A casa di Clementina Vasile Cozzo, 70 anni, vedova, pensionata ed ex maestra elementare. Ha un forte senso morale ed è coraggiosa: “Ma io, ai miei scolari, insegnavo che il ‘nenti vitti, nenti sacciu’ era il peggior dei peccati mortali”. (p.61) Tiene la sua finestra esattamente di fronte all’ufficio di Lapecora – racconta a Montalbano quello che aveva visto.

Montalnbano non rifiuta mai un invito a tavola.

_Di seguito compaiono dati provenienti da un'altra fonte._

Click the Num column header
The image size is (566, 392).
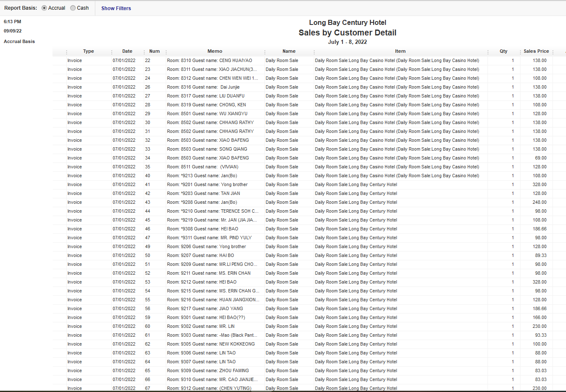[x=154, y=51]
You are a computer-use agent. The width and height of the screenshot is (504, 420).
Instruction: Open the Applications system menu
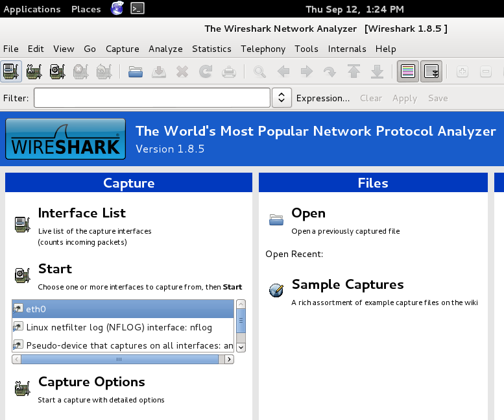32,9
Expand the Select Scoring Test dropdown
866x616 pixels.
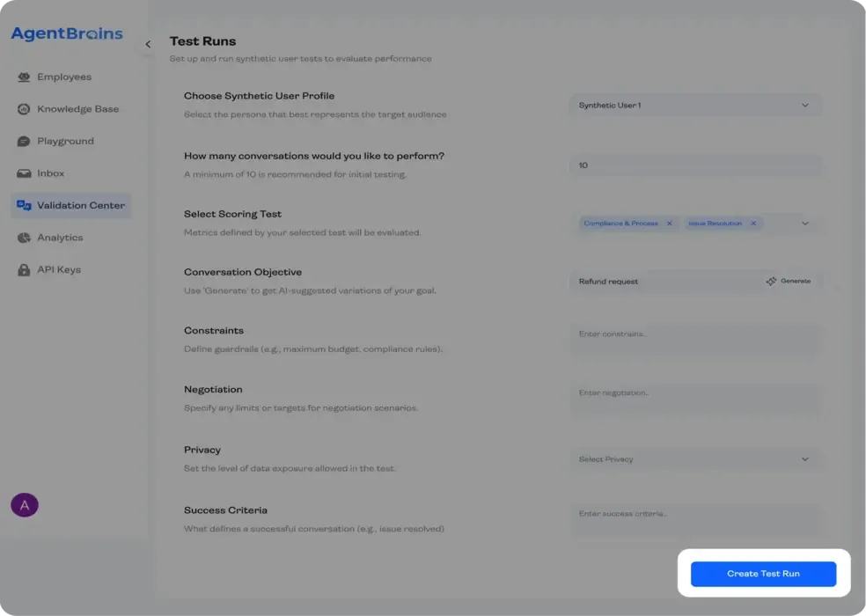tap(804, 224)
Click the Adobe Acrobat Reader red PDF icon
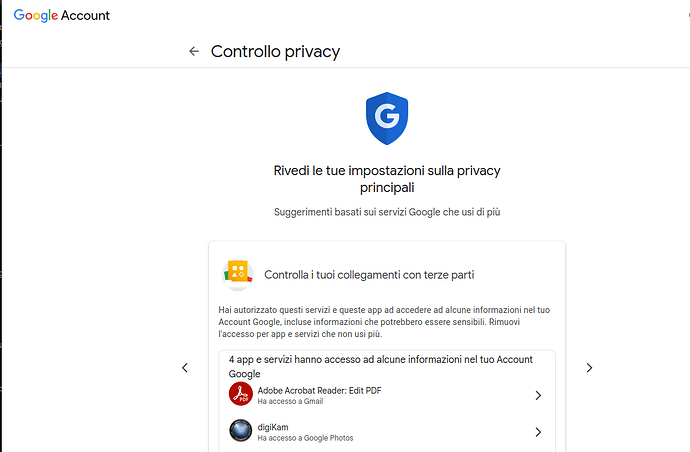This screenshot has width=690, height=452. (x=241, y=394)
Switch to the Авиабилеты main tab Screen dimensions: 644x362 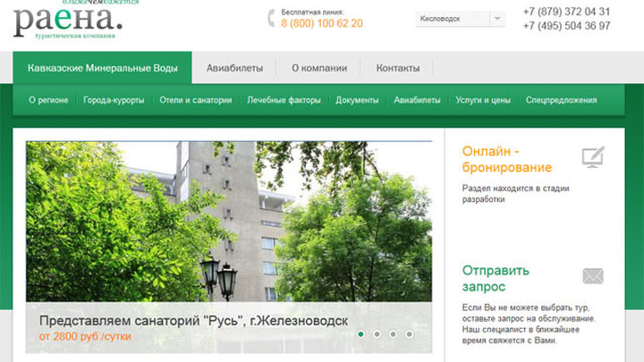point(233,68)
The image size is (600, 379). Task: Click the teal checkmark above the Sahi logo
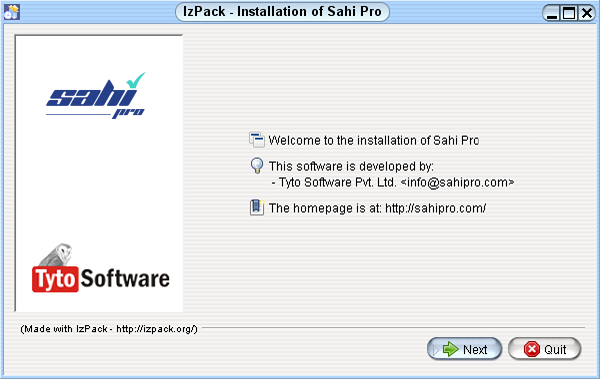(136, 80)
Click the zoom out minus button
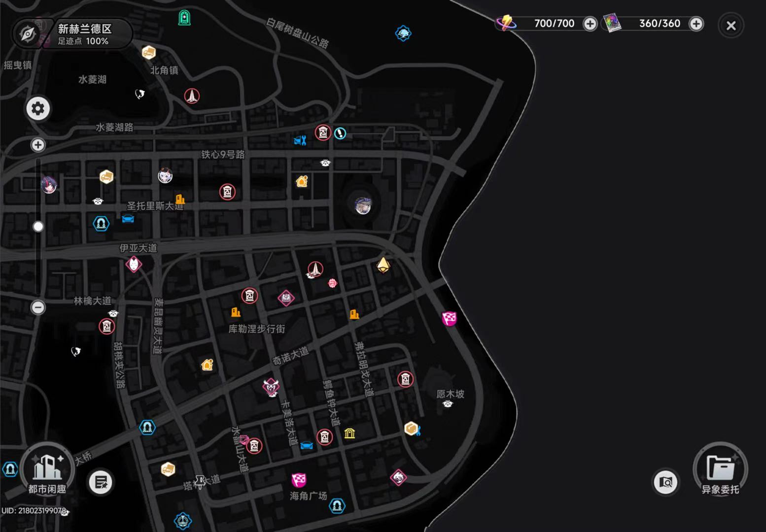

Al commissariato viene a parlare con Montalbano il figlio di Lapecora, Antonino, che mostra al commissario una lettera che gli aveva mandato il padre. Antonino sapeva che suo padre si trovava nei guai, eppure non lo ha aiutato. Questo fa arrabbiare ancora una volta Montalbano: “Le auguro di non avere mai bisogno di suo figlio...Perché se buon sangue non mente, lei sarebbe fottuto”. (p.65) Il commissario è un tipo schietto e diretto, dice esattamente quello che pensa.

Altre realtà siciliane:
i. le strade interminate;
ii. le città labirinto, costruite a casaccio e senza ordine.
In ambedue i casi c’entrano Mafia e corruzione.

Si finisce con la ricerca di via Garibaldi, a Villaseta, dove vive la tunisina, amante di Lapecora.